Recourse in poetry

The ongoing pandemic has made several poets dwell in the comfort of words more than ever before.

Published: 07th July 2020 08:08 AM  |   Last Updated: 07th July 2020 08:08 AM   |  A+A-

Express News Service

Any of us look up to poems in these trying times. Poets, too, are happy when their glorious and succinct words radiate the reader’s life. But while being rendered hopeless due to the virus, the migrant crisis, Imphan cyclone, loss of employment, among others, how have Indian poets made sense of these times through their prose?

“It is hard to concentrate after seeing migrants measure great distances under grave conditions from metros to their hometowns,” says noted poet and translator, K Satchidanandan. “It was dreadful that many lost their lives. I have written three poems on migrants’ crisis and three reflecting obliquely on our present times. Along with this, I have translated Kabir’s poetry. Given his spiritual secular ideas, Kabir is the need of the hour,” he says.

Satchidanandan is also editing an anthology with US-based writer Nishi Chawla, to be published by Penguin Random House later this year. The anthology includes 400 poems by over 100 poets worldwide, depicting many moods as observed by the poets during this pandemic. “I am editing the anthology to keep myself and my poetry alive at this point. It is called Singing in the Dark Times, the title taken by a German theatre practitioner and poet Bertolt Brecht’s poem Motto,” he says. 
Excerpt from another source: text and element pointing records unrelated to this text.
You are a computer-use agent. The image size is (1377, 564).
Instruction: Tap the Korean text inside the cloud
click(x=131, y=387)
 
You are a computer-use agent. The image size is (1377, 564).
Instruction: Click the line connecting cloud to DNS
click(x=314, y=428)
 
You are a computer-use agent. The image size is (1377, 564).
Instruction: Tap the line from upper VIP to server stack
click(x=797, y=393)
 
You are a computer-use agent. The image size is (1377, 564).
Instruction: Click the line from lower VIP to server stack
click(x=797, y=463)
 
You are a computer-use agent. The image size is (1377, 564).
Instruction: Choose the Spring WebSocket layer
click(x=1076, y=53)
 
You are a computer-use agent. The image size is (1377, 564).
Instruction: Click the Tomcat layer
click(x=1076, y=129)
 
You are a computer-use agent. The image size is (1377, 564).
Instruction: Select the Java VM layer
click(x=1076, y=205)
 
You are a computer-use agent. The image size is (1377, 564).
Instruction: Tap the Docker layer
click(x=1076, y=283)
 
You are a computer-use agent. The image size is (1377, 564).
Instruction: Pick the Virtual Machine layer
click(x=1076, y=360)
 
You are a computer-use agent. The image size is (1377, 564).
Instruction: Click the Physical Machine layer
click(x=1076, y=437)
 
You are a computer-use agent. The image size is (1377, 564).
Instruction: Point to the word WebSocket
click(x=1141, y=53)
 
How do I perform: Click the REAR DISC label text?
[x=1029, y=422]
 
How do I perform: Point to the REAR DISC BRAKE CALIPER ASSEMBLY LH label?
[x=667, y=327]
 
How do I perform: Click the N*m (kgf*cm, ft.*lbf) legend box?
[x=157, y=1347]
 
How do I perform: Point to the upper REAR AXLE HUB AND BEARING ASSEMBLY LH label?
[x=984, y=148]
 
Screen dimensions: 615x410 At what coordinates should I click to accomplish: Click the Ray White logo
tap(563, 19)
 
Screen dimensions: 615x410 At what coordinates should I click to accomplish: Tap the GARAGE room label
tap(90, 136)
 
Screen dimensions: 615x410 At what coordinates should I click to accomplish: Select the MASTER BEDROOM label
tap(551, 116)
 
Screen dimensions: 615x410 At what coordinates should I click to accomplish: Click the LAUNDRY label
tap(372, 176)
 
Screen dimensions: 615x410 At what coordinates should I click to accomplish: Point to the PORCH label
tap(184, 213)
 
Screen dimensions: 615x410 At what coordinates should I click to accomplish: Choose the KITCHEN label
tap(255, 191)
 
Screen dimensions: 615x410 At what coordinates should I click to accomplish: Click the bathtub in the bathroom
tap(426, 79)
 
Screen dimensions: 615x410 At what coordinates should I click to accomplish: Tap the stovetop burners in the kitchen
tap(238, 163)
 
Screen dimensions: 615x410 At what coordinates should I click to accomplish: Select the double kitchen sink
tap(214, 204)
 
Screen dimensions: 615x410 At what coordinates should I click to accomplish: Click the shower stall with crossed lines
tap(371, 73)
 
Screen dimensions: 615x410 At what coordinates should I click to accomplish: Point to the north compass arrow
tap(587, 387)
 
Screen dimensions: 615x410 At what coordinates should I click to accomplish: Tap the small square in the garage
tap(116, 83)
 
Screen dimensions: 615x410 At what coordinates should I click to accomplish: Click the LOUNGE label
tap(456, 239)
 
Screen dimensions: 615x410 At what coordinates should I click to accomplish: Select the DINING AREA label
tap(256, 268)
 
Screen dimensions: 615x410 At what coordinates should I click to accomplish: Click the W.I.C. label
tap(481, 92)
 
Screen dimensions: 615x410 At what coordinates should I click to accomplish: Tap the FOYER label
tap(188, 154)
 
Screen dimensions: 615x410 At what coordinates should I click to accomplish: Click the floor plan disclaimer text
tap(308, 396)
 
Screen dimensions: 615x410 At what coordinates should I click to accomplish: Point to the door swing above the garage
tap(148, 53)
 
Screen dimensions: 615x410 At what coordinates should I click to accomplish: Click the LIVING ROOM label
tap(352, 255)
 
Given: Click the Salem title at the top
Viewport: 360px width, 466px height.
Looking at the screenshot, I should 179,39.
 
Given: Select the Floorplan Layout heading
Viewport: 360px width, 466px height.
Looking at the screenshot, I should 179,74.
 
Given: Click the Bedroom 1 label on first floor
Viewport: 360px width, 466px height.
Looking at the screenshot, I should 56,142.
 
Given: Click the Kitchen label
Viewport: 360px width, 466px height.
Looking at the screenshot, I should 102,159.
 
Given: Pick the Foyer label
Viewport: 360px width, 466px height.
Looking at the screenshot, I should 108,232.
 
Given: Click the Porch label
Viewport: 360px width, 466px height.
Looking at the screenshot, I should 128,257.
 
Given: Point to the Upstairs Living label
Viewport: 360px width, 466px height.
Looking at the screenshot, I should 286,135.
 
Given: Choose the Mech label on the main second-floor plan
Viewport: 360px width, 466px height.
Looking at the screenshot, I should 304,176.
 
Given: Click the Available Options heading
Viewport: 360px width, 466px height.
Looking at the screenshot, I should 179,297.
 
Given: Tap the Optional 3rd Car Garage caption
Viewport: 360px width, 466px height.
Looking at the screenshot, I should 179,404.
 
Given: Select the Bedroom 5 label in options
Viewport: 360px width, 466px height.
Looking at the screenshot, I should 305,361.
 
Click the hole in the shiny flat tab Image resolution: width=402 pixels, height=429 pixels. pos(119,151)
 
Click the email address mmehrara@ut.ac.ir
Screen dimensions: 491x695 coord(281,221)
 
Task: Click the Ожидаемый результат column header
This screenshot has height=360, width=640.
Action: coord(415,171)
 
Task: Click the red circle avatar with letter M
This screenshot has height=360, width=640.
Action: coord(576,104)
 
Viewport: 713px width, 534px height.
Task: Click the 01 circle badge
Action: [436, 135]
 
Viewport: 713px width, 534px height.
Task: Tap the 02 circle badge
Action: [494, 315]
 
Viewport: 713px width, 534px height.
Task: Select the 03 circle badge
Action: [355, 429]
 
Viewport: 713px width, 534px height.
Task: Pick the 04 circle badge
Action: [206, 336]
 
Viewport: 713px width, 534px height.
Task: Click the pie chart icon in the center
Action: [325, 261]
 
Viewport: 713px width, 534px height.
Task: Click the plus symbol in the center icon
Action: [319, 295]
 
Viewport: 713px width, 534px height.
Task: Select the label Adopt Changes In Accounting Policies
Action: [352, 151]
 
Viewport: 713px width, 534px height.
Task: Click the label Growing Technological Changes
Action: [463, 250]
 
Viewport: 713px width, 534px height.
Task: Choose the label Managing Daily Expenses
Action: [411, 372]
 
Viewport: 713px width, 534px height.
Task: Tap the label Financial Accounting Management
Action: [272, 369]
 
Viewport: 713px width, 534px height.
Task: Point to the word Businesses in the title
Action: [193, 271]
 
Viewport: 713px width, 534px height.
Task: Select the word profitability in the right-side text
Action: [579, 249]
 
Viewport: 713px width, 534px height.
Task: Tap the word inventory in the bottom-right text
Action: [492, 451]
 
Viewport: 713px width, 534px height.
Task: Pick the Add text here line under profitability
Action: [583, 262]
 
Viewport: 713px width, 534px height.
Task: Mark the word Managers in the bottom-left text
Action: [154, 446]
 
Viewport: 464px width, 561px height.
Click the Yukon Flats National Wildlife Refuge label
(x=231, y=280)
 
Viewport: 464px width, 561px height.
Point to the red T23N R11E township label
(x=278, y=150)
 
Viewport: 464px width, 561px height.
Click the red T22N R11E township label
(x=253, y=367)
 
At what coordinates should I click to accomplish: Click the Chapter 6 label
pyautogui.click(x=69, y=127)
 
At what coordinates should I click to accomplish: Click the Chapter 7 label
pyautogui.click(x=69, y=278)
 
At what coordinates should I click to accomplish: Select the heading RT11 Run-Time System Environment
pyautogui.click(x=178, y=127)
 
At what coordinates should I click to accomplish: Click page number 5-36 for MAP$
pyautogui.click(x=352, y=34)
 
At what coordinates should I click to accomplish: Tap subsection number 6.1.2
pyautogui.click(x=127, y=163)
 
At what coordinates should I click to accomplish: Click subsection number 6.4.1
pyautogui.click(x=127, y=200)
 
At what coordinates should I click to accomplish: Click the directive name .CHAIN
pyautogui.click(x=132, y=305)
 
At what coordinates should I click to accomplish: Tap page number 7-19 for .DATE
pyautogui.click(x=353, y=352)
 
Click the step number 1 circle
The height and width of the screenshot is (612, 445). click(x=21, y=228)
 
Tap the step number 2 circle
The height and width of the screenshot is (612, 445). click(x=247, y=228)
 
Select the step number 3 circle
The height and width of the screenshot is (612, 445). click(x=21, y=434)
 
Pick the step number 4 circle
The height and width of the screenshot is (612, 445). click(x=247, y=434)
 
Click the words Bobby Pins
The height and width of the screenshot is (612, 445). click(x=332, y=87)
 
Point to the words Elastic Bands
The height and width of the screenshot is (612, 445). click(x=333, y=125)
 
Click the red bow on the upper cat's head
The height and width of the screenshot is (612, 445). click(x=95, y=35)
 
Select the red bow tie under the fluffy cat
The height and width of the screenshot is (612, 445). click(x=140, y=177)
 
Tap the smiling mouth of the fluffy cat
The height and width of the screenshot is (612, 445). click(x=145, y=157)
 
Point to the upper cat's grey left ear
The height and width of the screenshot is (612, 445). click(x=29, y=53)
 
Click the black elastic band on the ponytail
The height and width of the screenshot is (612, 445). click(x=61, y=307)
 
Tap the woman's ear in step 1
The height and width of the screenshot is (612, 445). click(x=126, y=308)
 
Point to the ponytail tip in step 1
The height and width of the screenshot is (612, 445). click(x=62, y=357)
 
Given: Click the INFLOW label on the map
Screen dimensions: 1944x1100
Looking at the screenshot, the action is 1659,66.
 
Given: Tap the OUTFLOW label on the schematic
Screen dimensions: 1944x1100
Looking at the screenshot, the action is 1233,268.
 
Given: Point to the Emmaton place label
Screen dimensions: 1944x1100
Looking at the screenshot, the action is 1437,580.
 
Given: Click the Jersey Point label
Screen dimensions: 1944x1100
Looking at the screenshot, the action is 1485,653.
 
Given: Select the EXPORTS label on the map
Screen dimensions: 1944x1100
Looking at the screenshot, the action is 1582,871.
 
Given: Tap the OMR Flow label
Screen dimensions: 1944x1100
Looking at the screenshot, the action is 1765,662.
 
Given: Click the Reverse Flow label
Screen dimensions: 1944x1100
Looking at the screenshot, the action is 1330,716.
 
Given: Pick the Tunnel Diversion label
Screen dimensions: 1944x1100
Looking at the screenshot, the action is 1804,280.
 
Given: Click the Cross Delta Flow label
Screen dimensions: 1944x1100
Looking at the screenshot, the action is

Elizabeth Kuruvilla, Executive Editor, Ebury Publishing & Vintage Publishing, Penguin Random House, calls this anthology a poetic response to the lockdown. “The loneliness, the togetherness, the silences and the fact that we now have to learn to re-enter society – readers will turn to poetry to understand the deep impact the pandemic has left on us. This kind of poetry is making its way on to platforms like Instagram too,” says Kuruvilla.

Similarly, Ratio Auream Publishers LLP launched its debut poetry collection, Isolocation, having 44 poems by nine poets about their reflections on the pandemic. Nirav Mehta, who co-edited the anthology with Ishmeet Nagpal says, “Themes such as feminism, family, love, mental health, and the current socio-political climate will be found in it.”

Disoriented by the times

Well-known poet Manohar Shetty, has written six poems on the pandemic for his upcoming book, Borderlines. He shares one poem with The Morning Standard, titled The New Untouchables

An excerpt:
The days tick past in slow motion,
The times not ripe for hugs and kisses,
For back-slapping celebrations.
The deserted streets are like
A war zone though no sirens
Signal the all-clear, the enemy

Shetty says, “One poem led to another. It doesn’t usually happen, but the gravity of the situation and the immediacy of it, and the worldwide ramifications led me to write something about it.”

On the other hand, Delhi-based poet Sabika Abbas Naqvi finds the emotional exhaustion overpowering.
“I have written a lot of poems during this pandemic. A number of themes have emerged in my writing, such as resistance poetry, love, ideas of touch, and how society has changed. The lockdown has given a lot of space for introspection. Sometimes, it required a lot of energy to complete the poems. So, I have a number of incomplete poems as well.”

Sonnet Mondal, a Kolkata-based poet and editor, has completed 15 poems and has many incomplete ones just like Naqvi, since March. Mondal says, “I feel there is a wall in front of me, blocking me. I used to attend many poetry festivals across the world, where a number of ideas were shared. But poetry has also offered me a certain respite and has helped me pass this time well. I feel the pandemic has unmasked our pitiable faces and my forthcoming book is on the situations around us now.”